La déclaration de politique générale du Premier ministre Franck Emmanuel Issoze Ngondet a livré les peurs et inquiétudes de l’opinion sur le destin économique et financier du pays. Après avoir magnifié l’option de diversification des sources de croissance, le chef du gouvernement a donné à comprendre la profondeur de la crise que traverse le Gabon. L’effondrement du taux de croissance est la conséquence de la chute des ventes de pétrole qui, cette année, dégringole de plus de 3,9% de prévisions, à 2,9%.
D’après le Premier ministre, le Gabon, dont l’économie dépend en grande partie du pétrole, subit «comme d’autres pays producteurs, les conséquences de cette crise» qui lui a fait perdre en l’espace de deux ans, des recettes de l’ordre de 1100 milliards de Fcfa. Car en effet, en 2012, rappelle-t-il, «au pic pétrolier, les recettes pétrolières annuelles de l’Etat étaient de 1500 milliards de FCFA. Elles ne représentent plus que 400 milliards en 2016. Soit une diminution de 1100 milliards de FCFA».

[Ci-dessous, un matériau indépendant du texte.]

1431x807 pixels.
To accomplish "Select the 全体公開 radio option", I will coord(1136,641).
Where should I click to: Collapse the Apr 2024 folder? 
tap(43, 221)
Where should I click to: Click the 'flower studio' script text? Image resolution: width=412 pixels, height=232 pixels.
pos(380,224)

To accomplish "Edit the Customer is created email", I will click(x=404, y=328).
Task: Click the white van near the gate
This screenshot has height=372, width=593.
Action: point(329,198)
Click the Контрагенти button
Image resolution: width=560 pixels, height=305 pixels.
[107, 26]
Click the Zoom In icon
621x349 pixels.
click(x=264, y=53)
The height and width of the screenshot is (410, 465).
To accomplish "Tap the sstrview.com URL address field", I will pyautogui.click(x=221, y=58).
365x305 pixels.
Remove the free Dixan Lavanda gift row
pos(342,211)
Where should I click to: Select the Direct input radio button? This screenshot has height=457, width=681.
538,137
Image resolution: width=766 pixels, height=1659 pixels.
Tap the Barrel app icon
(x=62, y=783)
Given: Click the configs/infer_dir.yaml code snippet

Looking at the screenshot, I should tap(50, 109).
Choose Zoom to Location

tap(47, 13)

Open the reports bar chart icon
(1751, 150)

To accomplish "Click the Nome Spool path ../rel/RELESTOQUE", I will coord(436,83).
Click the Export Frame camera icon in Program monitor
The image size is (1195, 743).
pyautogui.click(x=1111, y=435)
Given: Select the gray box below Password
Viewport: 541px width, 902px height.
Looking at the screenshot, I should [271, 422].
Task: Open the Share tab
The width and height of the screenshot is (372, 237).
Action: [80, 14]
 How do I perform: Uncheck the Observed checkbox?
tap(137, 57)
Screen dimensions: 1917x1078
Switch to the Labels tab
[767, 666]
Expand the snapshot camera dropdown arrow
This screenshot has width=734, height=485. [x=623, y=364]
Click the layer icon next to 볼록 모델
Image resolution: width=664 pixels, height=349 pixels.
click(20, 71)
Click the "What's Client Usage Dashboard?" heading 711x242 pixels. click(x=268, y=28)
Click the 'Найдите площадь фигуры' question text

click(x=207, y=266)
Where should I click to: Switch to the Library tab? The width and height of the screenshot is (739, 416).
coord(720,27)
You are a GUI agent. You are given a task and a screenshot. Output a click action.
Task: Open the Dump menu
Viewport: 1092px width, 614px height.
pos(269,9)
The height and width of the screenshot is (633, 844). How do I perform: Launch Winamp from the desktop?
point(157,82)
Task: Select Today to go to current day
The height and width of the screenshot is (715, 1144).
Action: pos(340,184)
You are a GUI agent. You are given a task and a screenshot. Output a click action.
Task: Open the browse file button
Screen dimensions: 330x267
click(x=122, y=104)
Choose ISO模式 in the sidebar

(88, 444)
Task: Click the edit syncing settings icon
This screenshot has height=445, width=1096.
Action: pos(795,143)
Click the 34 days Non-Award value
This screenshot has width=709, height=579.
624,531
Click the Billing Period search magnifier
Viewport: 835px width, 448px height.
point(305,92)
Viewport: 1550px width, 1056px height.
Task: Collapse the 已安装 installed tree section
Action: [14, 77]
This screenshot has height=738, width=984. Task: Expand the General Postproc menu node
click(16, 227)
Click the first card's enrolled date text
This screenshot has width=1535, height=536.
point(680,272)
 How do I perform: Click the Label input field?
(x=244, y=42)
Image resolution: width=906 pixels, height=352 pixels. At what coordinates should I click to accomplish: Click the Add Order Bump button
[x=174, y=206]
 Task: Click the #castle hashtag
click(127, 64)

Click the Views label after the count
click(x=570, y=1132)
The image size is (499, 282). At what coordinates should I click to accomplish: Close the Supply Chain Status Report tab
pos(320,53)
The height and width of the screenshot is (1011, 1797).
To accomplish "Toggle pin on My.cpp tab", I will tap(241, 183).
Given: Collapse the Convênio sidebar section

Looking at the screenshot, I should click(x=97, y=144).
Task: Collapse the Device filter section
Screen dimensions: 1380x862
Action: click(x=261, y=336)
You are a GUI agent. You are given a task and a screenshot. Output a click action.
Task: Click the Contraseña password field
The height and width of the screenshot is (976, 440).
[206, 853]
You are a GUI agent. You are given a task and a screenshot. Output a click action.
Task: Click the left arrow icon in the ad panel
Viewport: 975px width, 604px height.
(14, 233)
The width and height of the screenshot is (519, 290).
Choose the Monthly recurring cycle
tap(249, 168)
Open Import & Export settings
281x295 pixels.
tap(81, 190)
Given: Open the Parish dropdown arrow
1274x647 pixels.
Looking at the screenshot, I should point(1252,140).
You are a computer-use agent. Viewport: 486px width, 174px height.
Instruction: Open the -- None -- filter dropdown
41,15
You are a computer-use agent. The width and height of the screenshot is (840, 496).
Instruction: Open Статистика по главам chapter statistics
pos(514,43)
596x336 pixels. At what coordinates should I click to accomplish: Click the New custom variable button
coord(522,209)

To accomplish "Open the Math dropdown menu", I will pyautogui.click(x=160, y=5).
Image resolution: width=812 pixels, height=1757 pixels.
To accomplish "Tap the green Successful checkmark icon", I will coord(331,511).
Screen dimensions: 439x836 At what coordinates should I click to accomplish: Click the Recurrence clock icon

Seulement, la chute des cours du pétrole suffit-elle à expliquer les contreperformances d’une économie autrefois rentière à 100% et qui de plus en plus se diversifie ? Difficile à dire si l’on écoute Franck Emmanuel Issoze Ngondet qui prépare les esprits à une nouvelle dégringolade. Celle-là concerne l’effondrement des recettes d’impôts et taxes de 410 milliards de Fcfa. Si le pays est prisonnier de l’environnement international quant à la fixation des cours des matières premières, il ne peut cependant pas mettre à l’index un facteur exogène pour expliquer la chute des recettes d’impôts et des taxes de douane. «Comparativement à la loi des finances, le budget risque de connaître un déséquilibre de l’ordre de 410,8 milliards de FCFA en 2016, du fait d’une collecte de recettes plus faible que ce que nous avions prévu », plaide le Premier ministre.
Le déséquilibre budgétaire procède certainement de simulations de collecte approximatives ou de la surestimation de la capacité des contribuables à contribuer à l’effort de construction du pays. Autre piste à explorer pouvant expliquer cette déculottée que les techniciens de la matrice budgétaire essuient sur leur propre terrain, il y a certainement l’octroi exagéré des exonérations fiscales aux entreprises. Une situation déjà dénoncée par le FMI en janvier dernier devant les ministres des Finances de la Cemac réunis à Yaoundé.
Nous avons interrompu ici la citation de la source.